It's been a minute ya'll, but here I am back to drop another gem.
Before I get into this here blog, I'm going to define "red flags" and "trauma brain" in my own words, for that of you that may not know.
Red Flag - a noticing within a person or relationship that you are unsettled with or that might lead to some sort of heart ache or pain.
Trauma Brain - the part of your brain (either emotionally heightened or severely suppressed) that takes over whenever you perceive danger that reminds you of something bad thats happened to you before.
Alright, let's get into it.
If you are reading this, you are probably a person that has been hurt in the past (or you just like my blogs, and that's dope too). You are probably on - or about to get on - your healing journey. You've probably seen #redflags and all typed of other "Anti-toxic culture" hashtags and comments.We're in a world today, where healing looks like leaving anything that makes us uncomfortable or that can be triggering for us. And I am here to tell you that the hashtag healing that you see on instagram, is NOT entirely tried or true.

◆ DATASET:
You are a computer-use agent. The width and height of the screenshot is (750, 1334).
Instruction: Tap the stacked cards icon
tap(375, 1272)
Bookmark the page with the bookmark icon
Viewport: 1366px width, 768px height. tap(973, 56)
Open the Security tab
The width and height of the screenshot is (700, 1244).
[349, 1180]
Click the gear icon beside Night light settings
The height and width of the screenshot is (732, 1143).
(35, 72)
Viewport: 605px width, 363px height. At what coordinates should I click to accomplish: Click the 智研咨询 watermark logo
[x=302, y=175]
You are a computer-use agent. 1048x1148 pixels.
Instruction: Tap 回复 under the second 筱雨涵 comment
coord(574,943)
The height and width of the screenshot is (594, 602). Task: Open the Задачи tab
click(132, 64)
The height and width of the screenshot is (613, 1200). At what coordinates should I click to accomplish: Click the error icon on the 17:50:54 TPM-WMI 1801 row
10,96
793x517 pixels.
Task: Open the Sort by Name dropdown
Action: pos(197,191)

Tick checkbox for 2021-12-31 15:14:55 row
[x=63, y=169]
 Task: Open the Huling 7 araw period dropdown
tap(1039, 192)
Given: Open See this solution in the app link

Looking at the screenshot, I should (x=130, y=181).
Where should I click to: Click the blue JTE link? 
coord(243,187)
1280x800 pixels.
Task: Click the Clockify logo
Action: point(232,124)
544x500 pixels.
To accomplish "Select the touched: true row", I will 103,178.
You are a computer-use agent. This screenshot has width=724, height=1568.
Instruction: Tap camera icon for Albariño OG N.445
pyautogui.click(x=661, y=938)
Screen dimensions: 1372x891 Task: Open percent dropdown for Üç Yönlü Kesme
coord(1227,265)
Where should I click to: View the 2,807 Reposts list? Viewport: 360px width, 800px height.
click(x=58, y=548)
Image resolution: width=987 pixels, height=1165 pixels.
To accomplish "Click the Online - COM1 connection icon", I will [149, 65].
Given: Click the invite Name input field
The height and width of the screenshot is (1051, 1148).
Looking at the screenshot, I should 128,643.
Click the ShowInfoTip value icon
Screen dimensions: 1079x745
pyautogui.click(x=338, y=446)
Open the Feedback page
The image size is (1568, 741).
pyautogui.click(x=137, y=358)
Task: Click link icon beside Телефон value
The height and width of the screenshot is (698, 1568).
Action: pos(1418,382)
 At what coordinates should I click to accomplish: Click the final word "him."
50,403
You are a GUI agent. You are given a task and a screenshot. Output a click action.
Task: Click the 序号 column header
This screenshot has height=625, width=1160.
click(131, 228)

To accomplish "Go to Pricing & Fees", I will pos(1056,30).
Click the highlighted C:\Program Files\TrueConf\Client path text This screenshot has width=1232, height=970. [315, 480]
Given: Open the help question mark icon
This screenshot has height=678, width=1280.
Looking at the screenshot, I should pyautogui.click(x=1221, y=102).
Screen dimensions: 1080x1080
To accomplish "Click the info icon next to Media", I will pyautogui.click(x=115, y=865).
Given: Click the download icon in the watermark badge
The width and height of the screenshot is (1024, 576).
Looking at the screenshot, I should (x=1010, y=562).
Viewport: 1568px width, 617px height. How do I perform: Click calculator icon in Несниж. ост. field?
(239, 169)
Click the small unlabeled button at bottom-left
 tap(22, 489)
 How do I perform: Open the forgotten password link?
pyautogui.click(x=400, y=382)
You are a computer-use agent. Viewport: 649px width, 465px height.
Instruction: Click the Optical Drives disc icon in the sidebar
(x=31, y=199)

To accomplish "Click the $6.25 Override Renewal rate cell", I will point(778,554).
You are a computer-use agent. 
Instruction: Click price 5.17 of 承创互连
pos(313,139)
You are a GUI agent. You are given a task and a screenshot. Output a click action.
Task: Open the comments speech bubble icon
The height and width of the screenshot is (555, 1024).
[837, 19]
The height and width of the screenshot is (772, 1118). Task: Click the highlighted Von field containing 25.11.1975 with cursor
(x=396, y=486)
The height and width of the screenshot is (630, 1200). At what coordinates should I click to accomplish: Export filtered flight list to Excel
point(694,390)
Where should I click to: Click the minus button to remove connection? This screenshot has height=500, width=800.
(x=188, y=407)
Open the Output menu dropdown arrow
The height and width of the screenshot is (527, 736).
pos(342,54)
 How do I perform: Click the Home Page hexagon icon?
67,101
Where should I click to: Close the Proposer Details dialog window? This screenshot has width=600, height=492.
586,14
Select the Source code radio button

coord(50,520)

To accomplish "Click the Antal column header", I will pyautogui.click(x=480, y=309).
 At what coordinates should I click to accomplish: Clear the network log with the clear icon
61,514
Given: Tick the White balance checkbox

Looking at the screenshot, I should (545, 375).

◆ TO DO:
Retype the entire blog post on red flags and trauma brain word for word. Rely on the blog post alone.

◆ EXERCISE RESULT:
It's been a minute ya'll, but here I am back to drop another gem.
Before I get into this here blog, I'm going to define "red flags" and "trauma brain" in my own words, for that of you that may not know.
Red Flag - a noticing within a person or relationship that you are unsettled with or that might lead to some sort of heart ache or pain.
Trauma Brain - the part of your brain (either emotionally heightened or severely suppressed) that takes over whenever you perceive danger that reminds you of something bad thats happened to you before.
Alright, let's get into it.
If you are reading this, you are probably a person that has been hurt in the past (or you just like my blogs, and that's dope too). You are probably on - or about to get on - your healing journey. You've probably seen #redflags and all typed of other "Anti-toxic culture" hashtags and comments.We're in a world today, where healing looks like leaving anything that makes us uncomfortable or that can be triggering for us. And I am here to tell you that the hashtag healing that you see on instagram, is NOT entirely tried or true.